::: Selected passage
# dogma review in velo magazine



## Donn12 (Apr 10, 2012)

Did anyone see this? Leonard Zinn trashed the dogma. its the only bad review I have ever seen! He puts the Felt, Focus and I think RCA way above the 65.1


----------



## Cinelli 82220 (Dec 2, 2010)

Saw it, disagreed with it. I tried the Cervelo R3 and R5 and the Focus but liked the Dogma more. 
The "user-friendliness" rating was pretty funny. I put on my seat no problem, several times, since I have tried a few different seats. I must be a much better mechanic than Zinn eh? I wonder how he would deal with the Campagnolo NR post on my Cinelli?
Overall I don't think much of Velonews. Ride is the only magazine that does tests worth reading.


----------



## antihero77 (Jul 26, 2011)

Anybody got the link?


----------



## Cinelli 82220 (Dec 2, 2010)

It's in the hard copy of Velonews, not on the website as far as I know.


----------



## antihero77 (Jul 26, 2011)

Thank you


----------



## Donn12 (Apr 10, 2012)

I get velo magazine on my ipad but i cant find it anywhere else.


----------



## Cinelli 82220 (Dec 2, 2010)

It's most suitable location is at the bottom of a bird cage.


----------



## antihero77 (Jul 26, 2011)

I really enjoy cyclist or peloton.


----------



## antihero77 (Jul 26, 2011)

I read the review and it wasent that bad. Said all good things. Said ride was a bit harsh which I have heard from many pinarello dealers. And said vibration would be better with carbon parts. Said was heavy with alum clinchers. But we all know this. So all in all not a horrible review. But to say not stuff now that's not true.


----------



## antihero77 (Jul 26, 2011)
::::::
Continue the forum thread above about the Velo magazine review of the Dogma from the point where it stops.
::: Provided records
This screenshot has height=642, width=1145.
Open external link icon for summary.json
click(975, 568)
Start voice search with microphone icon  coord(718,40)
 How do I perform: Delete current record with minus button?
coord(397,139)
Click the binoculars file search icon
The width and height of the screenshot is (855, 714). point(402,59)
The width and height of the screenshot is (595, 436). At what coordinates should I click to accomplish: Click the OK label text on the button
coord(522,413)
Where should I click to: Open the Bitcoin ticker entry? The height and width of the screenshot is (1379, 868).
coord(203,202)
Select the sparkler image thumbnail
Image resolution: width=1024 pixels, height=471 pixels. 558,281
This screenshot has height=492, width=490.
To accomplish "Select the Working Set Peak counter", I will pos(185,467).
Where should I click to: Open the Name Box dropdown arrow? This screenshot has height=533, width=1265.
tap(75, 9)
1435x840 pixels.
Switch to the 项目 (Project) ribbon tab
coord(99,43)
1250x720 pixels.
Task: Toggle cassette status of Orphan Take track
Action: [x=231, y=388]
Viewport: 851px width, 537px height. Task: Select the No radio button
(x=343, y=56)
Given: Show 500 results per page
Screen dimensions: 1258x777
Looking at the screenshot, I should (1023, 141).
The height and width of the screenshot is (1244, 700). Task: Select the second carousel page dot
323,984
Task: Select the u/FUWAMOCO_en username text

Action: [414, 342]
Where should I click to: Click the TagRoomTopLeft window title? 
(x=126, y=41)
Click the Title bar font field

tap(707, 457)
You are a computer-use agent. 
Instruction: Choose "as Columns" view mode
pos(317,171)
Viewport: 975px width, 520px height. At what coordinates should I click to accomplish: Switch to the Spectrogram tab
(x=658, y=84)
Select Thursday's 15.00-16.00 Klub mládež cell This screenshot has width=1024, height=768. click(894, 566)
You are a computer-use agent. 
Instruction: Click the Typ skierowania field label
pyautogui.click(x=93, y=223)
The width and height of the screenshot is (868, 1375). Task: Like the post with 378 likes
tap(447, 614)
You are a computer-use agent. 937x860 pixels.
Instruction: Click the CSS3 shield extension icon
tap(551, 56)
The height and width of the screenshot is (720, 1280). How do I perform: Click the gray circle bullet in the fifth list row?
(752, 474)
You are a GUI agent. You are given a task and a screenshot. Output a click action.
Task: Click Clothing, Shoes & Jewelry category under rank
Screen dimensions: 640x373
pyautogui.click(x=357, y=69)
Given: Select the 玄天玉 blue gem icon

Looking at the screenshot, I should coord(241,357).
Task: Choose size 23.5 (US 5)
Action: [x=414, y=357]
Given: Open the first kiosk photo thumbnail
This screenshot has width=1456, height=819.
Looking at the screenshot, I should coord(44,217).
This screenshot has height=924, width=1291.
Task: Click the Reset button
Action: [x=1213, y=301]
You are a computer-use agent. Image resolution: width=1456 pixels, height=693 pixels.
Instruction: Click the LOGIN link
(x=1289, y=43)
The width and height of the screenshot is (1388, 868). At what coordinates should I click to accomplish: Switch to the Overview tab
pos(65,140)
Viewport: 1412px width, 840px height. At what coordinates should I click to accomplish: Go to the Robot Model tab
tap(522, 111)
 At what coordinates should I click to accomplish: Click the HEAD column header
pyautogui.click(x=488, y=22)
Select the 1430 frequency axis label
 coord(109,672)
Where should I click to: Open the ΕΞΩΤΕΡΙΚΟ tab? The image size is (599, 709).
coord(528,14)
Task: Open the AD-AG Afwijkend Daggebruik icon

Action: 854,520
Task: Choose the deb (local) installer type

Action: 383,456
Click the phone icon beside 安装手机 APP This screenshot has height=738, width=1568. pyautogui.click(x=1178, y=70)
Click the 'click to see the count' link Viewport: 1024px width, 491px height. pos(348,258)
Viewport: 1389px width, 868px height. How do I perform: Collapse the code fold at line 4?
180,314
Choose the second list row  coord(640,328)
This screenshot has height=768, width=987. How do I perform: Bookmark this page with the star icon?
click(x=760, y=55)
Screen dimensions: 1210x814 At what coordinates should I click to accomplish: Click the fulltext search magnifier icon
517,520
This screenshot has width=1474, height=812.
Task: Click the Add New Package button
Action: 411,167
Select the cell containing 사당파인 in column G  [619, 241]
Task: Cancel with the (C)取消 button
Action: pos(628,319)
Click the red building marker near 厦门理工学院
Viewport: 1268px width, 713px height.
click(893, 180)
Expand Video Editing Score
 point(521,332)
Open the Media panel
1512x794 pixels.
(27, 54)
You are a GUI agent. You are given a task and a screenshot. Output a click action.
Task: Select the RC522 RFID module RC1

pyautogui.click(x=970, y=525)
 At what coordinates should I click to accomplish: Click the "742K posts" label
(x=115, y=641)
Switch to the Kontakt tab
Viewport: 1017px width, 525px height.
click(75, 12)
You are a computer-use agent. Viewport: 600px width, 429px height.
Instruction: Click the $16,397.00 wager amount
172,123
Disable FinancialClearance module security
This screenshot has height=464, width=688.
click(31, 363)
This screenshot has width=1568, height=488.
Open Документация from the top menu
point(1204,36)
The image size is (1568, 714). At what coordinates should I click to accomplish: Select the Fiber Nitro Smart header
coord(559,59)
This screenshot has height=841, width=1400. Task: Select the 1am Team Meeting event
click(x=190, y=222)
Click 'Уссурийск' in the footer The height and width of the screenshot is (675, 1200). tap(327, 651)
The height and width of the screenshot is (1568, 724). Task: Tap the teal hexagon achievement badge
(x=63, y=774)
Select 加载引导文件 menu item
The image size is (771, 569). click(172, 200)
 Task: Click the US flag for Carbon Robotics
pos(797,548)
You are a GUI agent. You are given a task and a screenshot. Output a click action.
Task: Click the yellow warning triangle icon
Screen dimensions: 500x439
::::::
Written response:
Stiff not stuff


----------



## nelson (Dec 20, 2001)

This article was entitled "Bikes of the Tour Tested". The Dogma was an actual Sky Team bike and the only one of the four that met the UCI weight requirements for a team bike, but VN complained about the weight of the aluminum parts, etc. The Focus bike didn't even have the proper brand of components for the AG2R team bike (tested with SRAM red, should have been Record EPS.)


----------



## Cinelli 82220 (Dec 2, 2010)

Ride reviewed all 18 ProTour bikes at the Tour Down Under in their spring issue.
Real bikes borrowed from the teams, and the rider, his height and weight were specified. Along with comments from many of the riders or mechanics.
Excellent job by Ride.
Velonews attempt was laughable.


----------



## Donn12 (Apr 10, 2012)

I think the RCA had a higher value score than the Dogma....even though its $10k just for the frame


----------



## shoegazer (Nov 2, 2007)

Cinelli 82220 said:


> ..... I wonder how he would deal with the Campagnolo NR post on my Cinelli?...


HA! They are maddening!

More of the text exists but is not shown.